The Secret Life of Influencers
It’s 2016. Everyone is swiping right on influencers. It’s a welcome result for many of us who have poured our blood, sweat and crying emojis into this line of work.
We are getting big awards, magazine spreads, TV deals and more. Some have even been asked to The White House.
But that’s surface. I know plenty of influencers, including myself at one point, who wrestle with whether they should take a “real job” because the money isn’t or wasn’t there. Last year I won the same award as Taylor Swift, Chris Pratt and Malala Yousafzai. But weeks after that I thought about giving up all I had built since 2010.
I had turned 30. I was craving stability. And the offers I was receiving from brands were falling short.
One of my favorite influencers took a real job last week. Congratulations? It’s a great job, great accomplishment. But this person generates more impressions than most digital outlets. It’s like Steph Curry taking a full-time job.
New things take time. Baseball, football and basketball stars in the early days of sports, before large TV contract revenue, had to take second jobs during the offseason. Imagine your favorite sports stars having to do drywall or bag groceries in the offseason. That was real life.
That’s where some influencers are. Potential money isn’t money. You can’t buy a car or even a Jamba Juice with potential.
So where is the disconnect? It’s the approach.
If brands were on Tinder, they would be the duck face or the mirror selfie, the guy flexing his muscles. It’s all about them.
But I can’t place all the blame on brands. As influencers, collectively, we haven’t communicated our value enough or made it easy to hire us. There is no standard, no blueprint. If you want to hire us, what are you getting? Do you have to find us by sliding into our DMs?

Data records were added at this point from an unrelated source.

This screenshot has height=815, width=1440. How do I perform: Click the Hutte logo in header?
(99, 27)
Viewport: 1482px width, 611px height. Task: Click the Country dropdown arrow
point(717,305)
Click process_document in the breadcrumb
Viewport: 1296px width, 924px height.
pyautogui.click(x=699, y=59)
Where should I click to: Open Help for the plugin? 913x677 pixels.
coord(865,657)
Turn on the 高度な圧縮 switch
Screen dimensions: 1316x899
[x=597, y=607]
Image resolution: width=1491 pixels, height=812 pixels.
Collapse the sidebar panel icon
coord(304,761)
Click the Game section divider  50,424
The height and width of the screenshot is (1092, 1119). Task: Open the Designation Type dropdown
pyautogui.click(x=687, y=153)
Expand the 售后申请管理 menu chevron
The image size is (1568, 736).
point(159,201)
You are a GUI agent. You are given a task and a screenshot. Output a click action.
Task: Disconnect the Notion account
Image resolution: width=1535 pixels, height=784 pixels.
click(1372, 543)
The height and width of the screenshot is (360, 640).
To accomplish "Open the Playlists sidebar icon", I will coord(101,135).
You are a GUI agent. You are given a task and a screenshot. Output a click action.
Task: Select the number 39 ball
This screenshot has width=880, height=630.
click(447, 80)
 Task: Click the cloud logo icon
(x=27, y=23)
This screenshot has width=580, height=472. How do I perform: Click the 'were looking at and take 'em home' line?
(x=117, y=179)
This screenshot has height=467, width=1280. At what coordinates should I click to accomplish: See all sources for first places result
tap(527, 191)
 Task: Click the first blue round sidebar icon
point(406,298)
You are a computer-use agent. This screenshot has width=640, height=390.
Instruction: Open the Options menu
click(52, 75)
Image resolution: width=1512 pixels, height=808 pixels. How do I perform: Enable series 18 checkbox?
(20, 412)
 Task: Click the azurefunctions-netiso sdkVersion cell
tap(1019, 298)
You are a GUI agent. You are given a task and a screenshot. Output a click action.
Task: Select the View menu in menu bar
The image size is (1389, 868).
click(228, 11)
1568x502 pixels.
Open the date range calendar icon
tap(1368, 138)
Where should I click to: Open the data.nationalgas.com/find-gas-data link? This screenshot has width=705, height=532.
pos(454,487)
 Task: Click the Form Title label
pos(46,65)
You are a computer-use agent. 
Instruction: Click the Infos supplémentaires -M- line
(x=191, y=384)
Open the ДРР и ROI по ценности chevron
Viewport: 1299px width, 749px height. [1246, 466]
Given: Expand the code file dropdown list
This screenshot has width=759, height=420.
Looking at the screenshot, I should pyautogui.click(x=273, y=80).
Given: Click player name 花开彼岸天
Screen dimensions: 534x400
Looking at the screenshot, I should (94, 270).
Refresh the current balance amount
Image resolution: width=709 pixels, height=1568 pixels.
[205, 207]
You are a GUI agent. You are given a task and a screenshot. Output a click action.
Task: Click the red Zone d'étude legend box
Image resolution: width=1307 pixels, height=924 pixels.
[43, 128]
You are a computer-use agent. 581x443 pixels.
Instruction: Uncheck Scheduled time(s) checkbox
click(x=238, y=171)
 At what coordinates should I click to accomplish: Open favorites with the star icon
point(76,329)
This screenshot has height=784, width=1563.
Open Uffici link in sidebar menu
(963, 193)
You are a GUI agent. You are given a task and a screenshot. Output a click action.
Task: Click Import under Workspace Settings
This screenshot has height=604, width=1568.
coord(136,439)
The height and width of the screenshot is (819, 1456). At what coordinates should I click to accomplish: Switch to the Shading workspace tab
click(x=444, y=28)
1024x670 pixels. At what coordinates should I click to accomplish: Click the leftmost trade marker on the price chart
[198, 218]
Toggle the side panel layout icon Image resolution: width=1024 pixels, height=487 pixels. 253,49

This whole thing is accidental. Most influencers, myself included, will level and say we had no intent of making this our career. We are passionate about creating great content, building an audience and having a voice that resonates.
Stephanie Be echoed a lot of this in a recent podcast. The travel star highlighted both the highs and lows of being a social entrepreneur. She is now in the magazine cover, sky is the limit space. But it was a long, hard climb with plenty of ups and downs.
She has done a better job than most of clearly defining her leverage, her value proposition and what you get when you hire her.
Brands are terrible at dating, initiating the relationship. They send you that 2 a.m. text that reads “you up?”
One time, a brand sent me some very clever swag. Excellent, I appreciated it greatly. They then asked me to attend an event on my own dime and cover it. I loved the project but if I lost $1,000 on every project I would be out of business soon.
Now, this isn’t all brands or agencies. Some get it. Some understand what value needs to be created to take things to the next level.
An influencer is building a career. Money certainly helps. But being able to point them toward other money is equally valuable. If you don’t have a budget to pay influencers, think about what contacts you do have. If you get someone else to pay them for another project, if you can open doors for them, if you can help them progress in their career, they will be thankful and pay it forward.
To summarize, here are some tips to keep in mind:
1. Keep relationships at heart
2. If you can’t compensate, give something of equal value, like media coverage, networking opportunities to build more relationships, products/services, etc.
3. Create a small team of influencers exclusive to your brand. Attract them by creating a strong bond and introducing them to other influencers.
4. If you pay, you must disclose this, otherwise the FTC will be at the door.
It’s that simple to get a relationship out of “It’s complicated.”